Therapeutic class substitution options are primarily determined by the amount of the rebate that is confidentially negotiated between the PBM and manufacturer. By creating an artificial unaffordable price difference between similar products through a preferred product payment system, the PBM is able to circumvent FDA equivalence and substitution guidelines via consumer request to reduce their out-of-pocket expense.
Since the rebate only goes to the PBM, the employer or ACA group plan will be billed the original manufacturer listed price at the time the pharmacy processes the prescription. By utilizing separate secret business contracts between the PBM and manufacturer and between the PBM and pharmacy provider, the PBM is able to keep their true costs hidden. This creates a false sense of individual savings since the employer or ACA plan will still pay nearly full price. With the employer and ACA groups being billed (and paying) current list prices, no significant system savings are realized. For patients who require insulin therapy for daily survival the PBM business practices may also introduce undesired variables in therapy (hypoglycemia, hyperglycemia, allergies, circulating antibodies) caused by financially forced substitution of insulin manufacturer if the biosimilar insulin is not interchangeable.
Summary
Price, quality, and convenience are usually the primary drivers of purchase consideration, but health care consumers lack transparency of cost and information about quality. Their PBM chooses the preferred formulary insulin for them based on the best price for the PBM with ongoing product quality presumed to be ensured.
We invite all insulin manufacturers to openly discuss issues that impact their ability to ensure consistent product quality at a fair price to serve global society given the challenges present in the new world of insulin competition. Given the cost of long-term clinical comparison trials, perhaps analytical comparison of insulin products for content variation could be used to justify higher prices for independently verified higher quality.

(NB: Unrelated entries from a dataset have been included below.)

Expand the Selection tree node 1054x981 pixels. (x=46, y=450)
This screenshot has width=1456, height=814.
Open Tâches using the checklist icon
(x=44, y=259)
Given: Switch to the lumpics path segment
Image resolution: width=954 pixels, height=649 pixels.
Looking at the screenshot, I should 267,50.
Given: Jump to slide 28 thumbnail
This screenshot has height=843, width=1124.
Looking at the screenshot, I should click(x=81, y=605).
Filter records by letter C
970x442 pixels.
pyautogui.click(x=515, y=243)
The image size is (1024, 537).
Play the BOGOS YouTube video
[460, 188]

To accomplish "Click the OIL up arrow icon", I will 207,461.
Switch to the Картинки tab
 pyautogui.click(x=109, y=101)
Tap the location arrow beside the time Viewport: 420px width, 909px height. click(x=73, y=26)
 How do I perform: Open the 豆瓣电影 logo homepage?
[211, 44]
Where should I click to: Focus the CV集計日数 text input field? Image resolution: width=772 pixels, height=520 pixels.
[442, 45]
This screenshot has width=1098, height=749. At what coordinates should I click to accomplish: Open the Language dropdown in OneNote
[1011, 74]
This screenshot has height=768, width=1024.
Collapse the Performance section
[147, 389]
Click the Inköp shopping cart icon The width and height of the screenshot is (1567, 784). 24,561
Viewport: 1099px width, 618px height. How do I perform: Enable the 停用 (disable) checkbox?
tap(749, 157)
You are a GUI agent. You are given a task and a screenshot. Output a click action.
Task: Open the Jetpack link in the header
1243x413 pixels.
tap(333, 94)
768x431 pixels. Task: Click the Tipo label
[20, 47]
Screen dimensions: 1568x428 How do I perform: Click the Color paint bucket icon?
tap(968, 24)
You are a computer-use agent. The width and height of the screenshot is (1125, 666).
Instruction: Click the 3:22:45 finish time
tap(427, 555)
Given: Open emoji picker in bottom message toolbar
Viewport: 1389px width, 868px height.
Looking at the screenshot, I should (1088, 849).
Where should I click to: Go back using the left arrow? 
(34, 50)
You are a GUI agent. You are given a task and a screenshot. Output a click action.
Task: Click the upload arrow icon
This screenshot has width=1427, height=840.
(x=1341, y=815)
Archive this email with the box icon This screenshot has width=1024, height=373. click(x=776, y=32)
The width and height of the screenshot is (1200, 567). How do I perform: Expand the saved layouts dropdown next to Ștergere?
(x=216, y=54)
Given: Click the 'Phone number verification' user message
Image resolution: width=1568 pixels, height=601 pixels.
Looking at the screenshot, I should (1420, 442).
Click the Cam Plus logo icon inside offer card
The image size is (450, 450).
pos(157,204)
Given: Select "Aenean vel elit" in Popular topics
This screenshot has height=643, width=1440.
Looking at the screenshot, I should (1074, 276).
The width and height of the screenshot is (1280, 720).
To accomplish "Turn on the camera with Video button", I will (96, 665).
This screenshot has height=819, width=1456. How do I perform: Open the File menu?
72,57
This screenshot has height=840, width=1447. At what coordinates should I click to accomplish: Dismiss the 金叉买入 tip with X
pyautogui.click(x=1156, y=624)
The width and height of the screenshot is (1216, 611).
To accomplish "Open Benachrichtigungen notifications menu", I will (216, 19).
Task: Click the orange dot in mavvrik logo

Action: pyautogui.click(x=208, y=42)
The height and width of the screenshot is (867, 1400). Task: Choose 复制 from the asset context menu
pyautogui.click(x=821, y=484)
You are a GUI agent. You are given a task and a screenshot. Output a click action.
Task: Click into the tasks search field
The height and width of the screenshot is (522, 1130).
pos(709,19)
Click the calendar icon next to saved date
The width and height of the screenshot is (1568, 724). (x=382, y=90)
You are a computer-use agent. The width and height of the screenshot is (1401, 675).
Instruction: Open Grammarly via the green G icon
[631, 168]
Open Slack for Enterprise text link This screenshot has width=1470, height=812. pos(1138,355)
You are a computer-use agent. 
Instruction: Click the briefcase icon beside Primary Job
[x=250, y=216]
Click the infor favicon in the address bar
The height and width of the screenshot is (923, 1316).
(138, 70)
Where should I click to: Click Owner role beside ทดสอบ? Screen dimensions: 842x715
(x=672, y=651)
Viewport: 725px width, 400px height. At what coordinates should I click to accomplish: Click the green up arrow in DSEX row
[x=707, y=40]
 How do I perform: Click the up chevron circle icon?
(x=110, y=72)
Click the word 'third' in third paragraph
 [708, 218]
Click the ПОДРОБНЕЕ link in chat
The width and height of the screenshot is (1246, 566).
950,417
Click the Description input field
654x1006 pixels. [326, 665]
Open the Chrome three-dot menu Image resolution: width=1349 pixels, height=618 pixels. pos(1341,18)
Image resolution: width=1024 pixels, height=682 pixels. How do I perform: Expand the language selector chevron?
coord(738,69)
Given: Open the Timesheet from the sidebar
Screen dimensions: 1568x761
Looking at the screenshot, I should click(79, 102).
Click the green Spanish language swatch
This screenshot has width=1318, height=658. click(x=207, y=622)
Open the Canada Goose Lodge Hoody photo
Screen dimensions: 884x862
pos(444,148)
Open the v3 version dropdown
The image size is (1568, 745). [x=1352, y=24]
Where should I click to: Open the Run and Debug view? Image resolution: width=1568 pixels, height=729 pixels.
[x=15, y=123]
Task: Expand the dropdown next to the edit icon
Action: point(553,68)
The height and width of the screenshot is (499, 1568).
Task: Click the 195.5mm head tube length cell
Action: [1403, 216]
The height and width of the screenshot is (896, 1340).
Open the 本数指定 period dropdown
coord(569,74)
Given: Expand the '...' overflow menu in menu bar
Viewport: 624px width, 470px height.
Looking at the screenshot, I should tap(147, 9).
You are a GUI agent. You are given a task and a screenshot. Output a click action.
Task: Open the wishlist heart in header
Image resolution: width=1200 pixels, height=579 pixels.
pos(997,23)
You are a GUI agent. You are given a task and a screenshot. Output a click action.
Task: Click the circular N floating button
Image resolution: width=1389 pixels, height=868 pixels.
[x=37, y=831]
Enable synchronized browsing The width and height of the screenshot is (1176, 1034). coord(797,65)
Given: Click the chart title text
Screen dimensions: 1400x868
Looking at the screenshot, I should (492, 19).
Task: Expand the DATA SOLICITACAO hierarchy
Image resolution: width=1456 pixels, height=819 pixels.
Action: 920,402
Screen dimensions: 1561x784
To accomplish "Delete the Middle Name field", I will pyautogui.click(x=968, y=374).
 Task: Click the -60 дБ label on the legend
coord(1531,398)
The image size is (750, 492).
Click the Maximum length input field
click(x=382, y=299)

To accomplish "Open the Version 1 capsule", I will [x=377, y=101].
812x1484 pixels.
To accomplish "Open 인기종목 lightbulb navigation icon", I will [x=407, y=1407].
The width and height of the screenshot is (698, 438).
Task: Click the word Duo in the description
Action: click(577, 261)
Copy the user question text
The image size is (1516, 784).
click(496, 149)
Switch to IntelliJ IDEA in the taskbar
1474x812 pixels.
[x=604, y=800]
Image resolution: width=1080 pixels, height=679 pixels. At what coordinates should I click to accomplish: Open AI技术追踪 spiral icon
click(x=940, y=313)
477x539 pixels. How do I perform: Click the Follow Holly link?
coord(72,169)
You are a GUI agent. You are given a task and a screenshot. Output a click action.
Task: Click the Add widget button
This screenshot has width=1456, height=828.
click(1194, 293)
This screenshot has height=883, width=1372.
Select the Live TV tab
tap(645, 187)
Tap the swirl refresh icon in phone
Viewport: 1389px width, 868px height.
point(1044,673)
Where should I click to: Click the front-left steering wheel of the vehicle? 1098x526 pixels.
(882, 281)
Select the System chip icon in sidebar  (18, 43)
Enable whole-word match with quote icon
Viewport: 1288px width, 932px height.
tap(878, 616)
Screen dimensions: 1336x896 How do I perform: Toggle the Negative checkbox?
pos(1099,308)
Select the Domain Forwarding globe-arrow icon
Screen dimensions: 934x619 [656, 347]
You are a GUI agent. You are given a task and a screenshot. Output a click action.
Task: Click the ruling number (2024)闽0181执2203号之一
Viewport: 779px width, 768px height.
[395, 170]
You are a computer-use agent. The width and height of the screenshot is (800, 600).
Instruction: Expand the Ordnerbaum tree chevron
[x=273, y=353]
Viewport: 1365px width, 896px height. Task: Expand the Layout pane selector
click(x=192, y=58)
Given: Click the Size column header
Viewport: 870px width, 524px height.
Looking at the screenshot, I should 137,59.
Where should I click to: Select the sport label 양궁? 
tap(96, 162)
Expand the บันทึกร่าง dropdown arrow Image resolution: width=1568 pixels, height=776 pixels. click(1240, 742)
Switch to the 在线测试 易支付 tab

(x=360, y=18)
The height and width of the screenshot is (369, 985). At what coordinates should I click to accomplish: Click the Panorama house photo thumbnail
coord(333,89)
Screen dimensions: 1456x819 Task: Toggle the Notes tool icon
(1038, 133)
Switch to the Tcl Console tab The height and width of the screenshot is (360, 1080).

PBMs circumvent FDA product substitution guidance by utilizing therapeutic substitution categories for direct (and substantial) financial gain. As the FDA continues to ponder biosimilar interchangeability, the PBMs are positioned to become the true guardians of biosimilar substitution to increase their profits. With little business regulatory oversight or forced contract pricing transparency, who will guard them?
Footnotes
Acknowledgements
We thank John Walsh for his thorough reading of the manuscript and his very helpful comments.
Abbreviations
ACA, Affordable Care Act; BIN, banking identification number; EMA, European Medicines Agency; FDA, Food and Drug Administration; PBM, pharmacy benefit managers; PT, pharmacy and therapeutics.
Declaration of Conflicting Interests
The author(s) declared the following potential conflicts of interest with respect to the research, authorship, and/or publication of this article: AWC declares no conflict of interest. LH is a member of a number of national and an international Advisory Boards for companies that develop novel insulins and routes of insulin administration.
Funding
The author(s) received no financial support for the research, authorship, and/or publication of this article.